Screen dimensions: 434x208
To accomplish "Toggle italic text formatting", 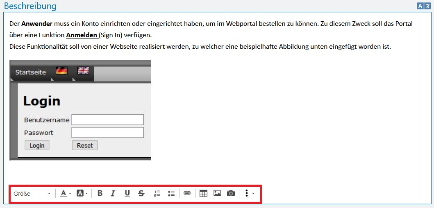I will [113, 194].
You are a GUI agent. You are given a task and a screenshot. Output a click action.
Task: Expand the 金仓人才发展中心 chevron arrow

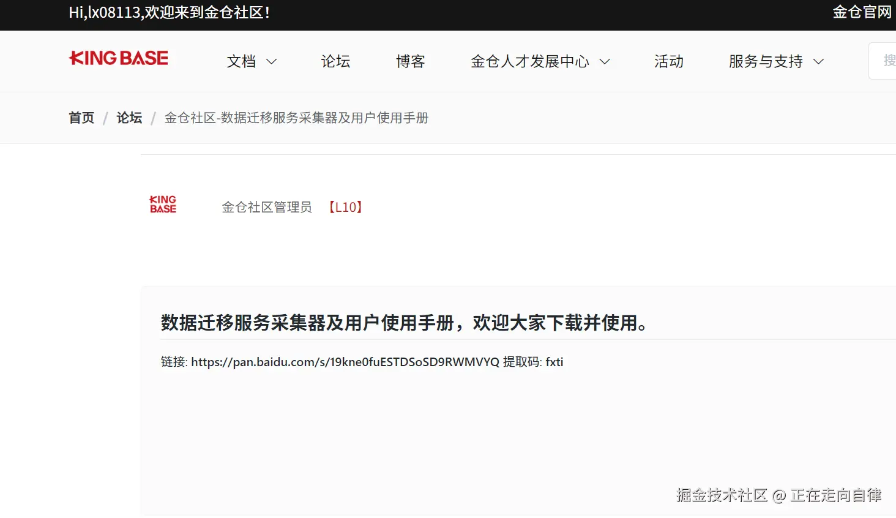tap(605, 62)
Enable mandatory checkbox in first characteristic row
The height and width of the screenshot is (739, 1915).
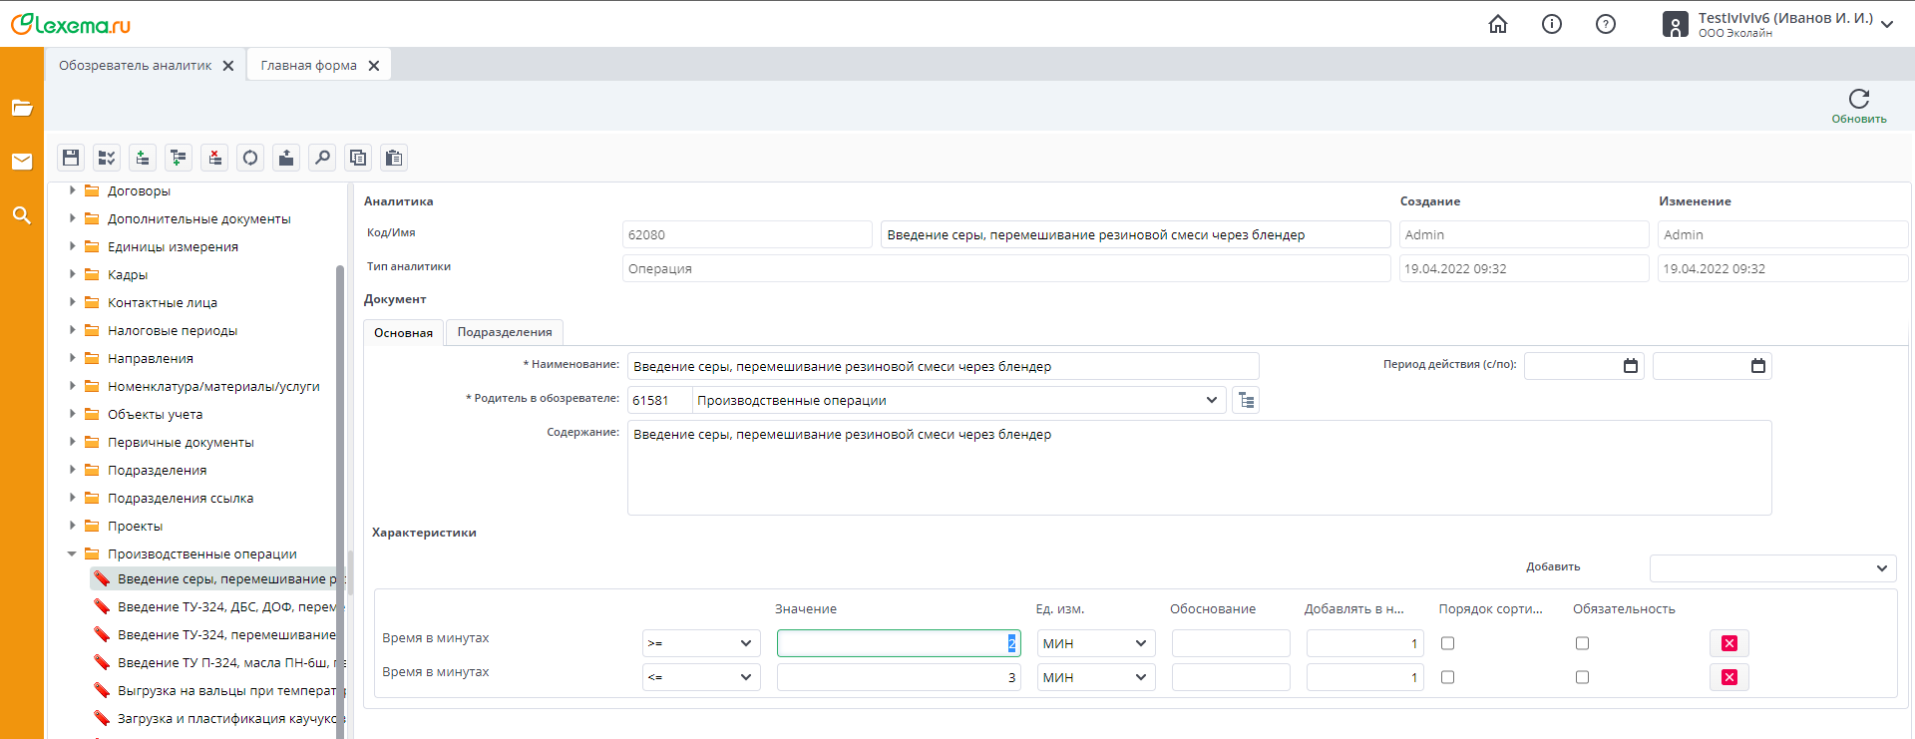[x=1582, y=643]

##############################

* Given request *
Starting at the line that contains "Enable mandatory checkbox" and ending with the last line of the listing, output those lines as a numbered list, skipping any blank lines and omitting the pictures.

* In response *
1. Enable mandatory checkbox in first characteristic row
2. The height and width of the screenshot is (739, 1915).
3. [x=1582, y=643]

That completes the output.